Der Schatz in der Wolfsschlucht

In der Wolfsschlucht, in jenem Teil, den die Leute „Kemmat“ nennen, soll ein geheimnisvoller Schatz verborgen sein und darauf warten, von einem rechten Sonntagskind gehoben zu werden. Eines Tages ging ein junger Zimmermannsgeselle von seiner Arbeit nach Hause. Die Hitze des Tages und der lange steinige Weg hatten ihn müde gemacht, so dass er unter den dichten Bäumen in der Kühle der Schlucht ein bisschen Erholung suchte. Er schlief aber bald ein, und als er erwachte, war es bereits dunkel geworden.

Neben ihm gewahrte er in einem seltsamen silbrigen Licht ein schönes Mädchen, das ihn freundlich anblickte. Er konnte sich kaum von der Stelle bewegen, so seltsam war ihm zumute. Das schöne Mädchen, das er vorher noch nie gesehen hatte, fing an zu sprechen: „Du kannst mich erlösen! Ich komme dreimal in Gestalt einer Schlage zu dir. Schlag mir dreimal mit dieser Rute, und fürchte dich nicht, dann bin ich erlöst! Als Dank gehört dir der Schatz, den du hier siehst!“ Wirklich gewahrte der Bursche in einer Felsennische eine Truhe, voll mit kostbaren Perlen, mit Gold und Edelsteinen.

Er glaubte zu träumen, aber die Rute in seiner Hand rief ihn zurück in die Wirklichkeit.

Und gleich darauf kam eine Schlange aus der Schlucht gekrochen. Sie zischte und züngelte, aber als er sie mit der Rute leicht über dem Kopf schlug, verschwand sie wieder. Eine Weile musste der Bursch warten, dann erschien die Schlange wieder. Diesmal war sie viel größer. Sie zuckte und züngelte, sie wand sich an seinen Beinen empor, dass dem Gesellen angst und bang wurde. Mit letzter Kraft schlug er ihr die Rute über den Kopf, da verschwand das Untier.

Erleichtert wollte der Bursche sich abwenden, da erschien die Schlange zum dritten Mal. Diesmal war sie so groß wie ein Lindwurm und schien Feuer zu speien. Da warf der Bursch die Rute in den schäumenden Bach und lief weg, so schnell ihn seine Beine trugen.

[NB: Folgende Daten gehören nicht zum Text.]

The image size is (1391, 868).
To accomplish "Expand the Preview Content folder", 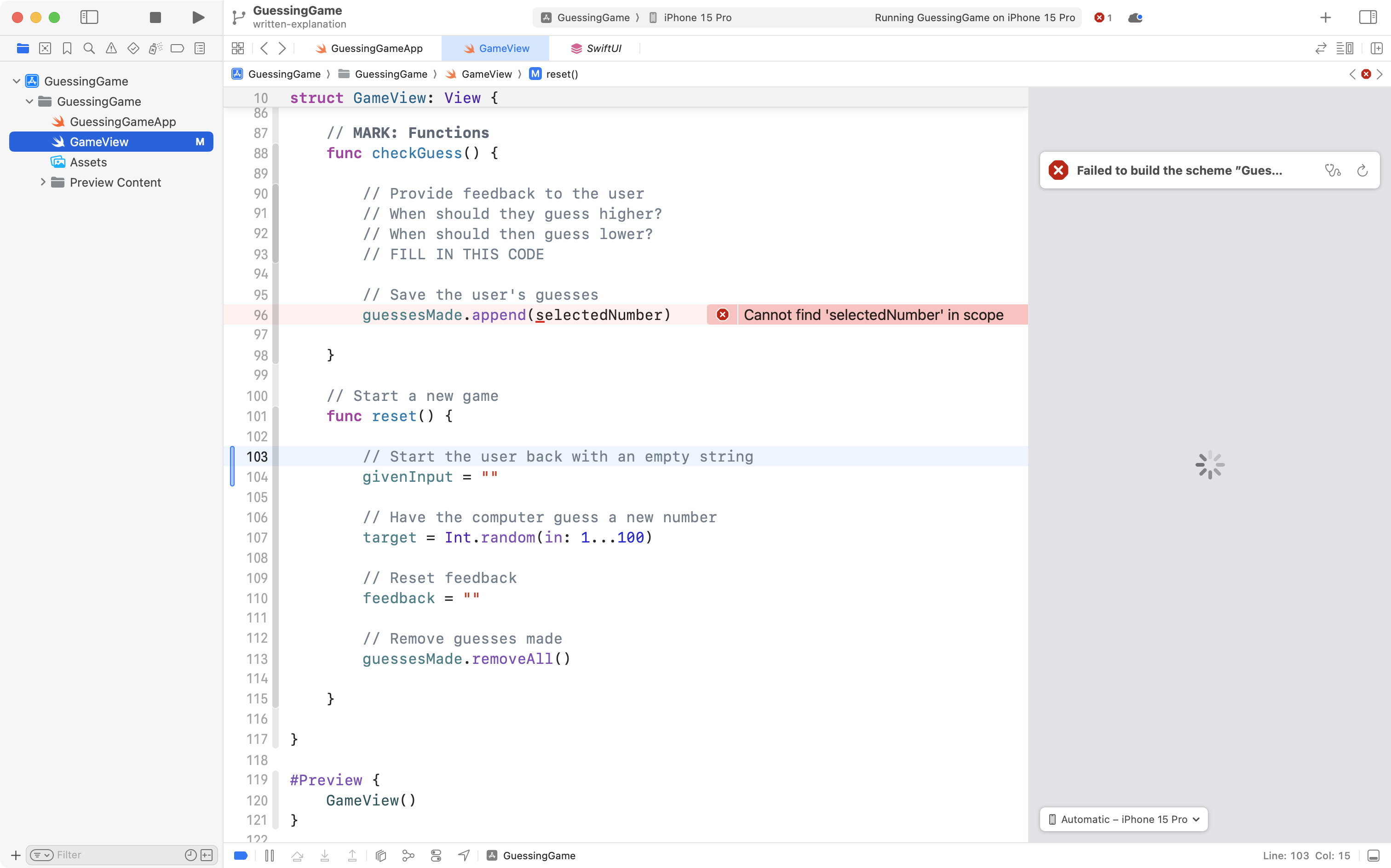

Als er den Ausgang der Schlucht erreichte, wagte er erst zu verschnaufen. Er hörte eine klagende Stimme, die rief: “Wenn die Fichte, unter der du stehst, Früchte trägt, wenn aus ihren Samen ein neuer Baum wächst, wenn aus seinem Holz eine Wiege gemacht wird, und wenn in dieser Wiege ein Sonntagskind liegt, das sich nicht fürchtet, dann erst kann ich wieder erlöst werden!“

Seither mied der Bursche den Weg durch die Wolfsschlucht, und der Schatz, den er gesehen hatte, blieb bis heute verschwunden. Und kein Mensch kann mehr sagen, welche Fichte es ist, aus der die Wiege gemacht werden soll.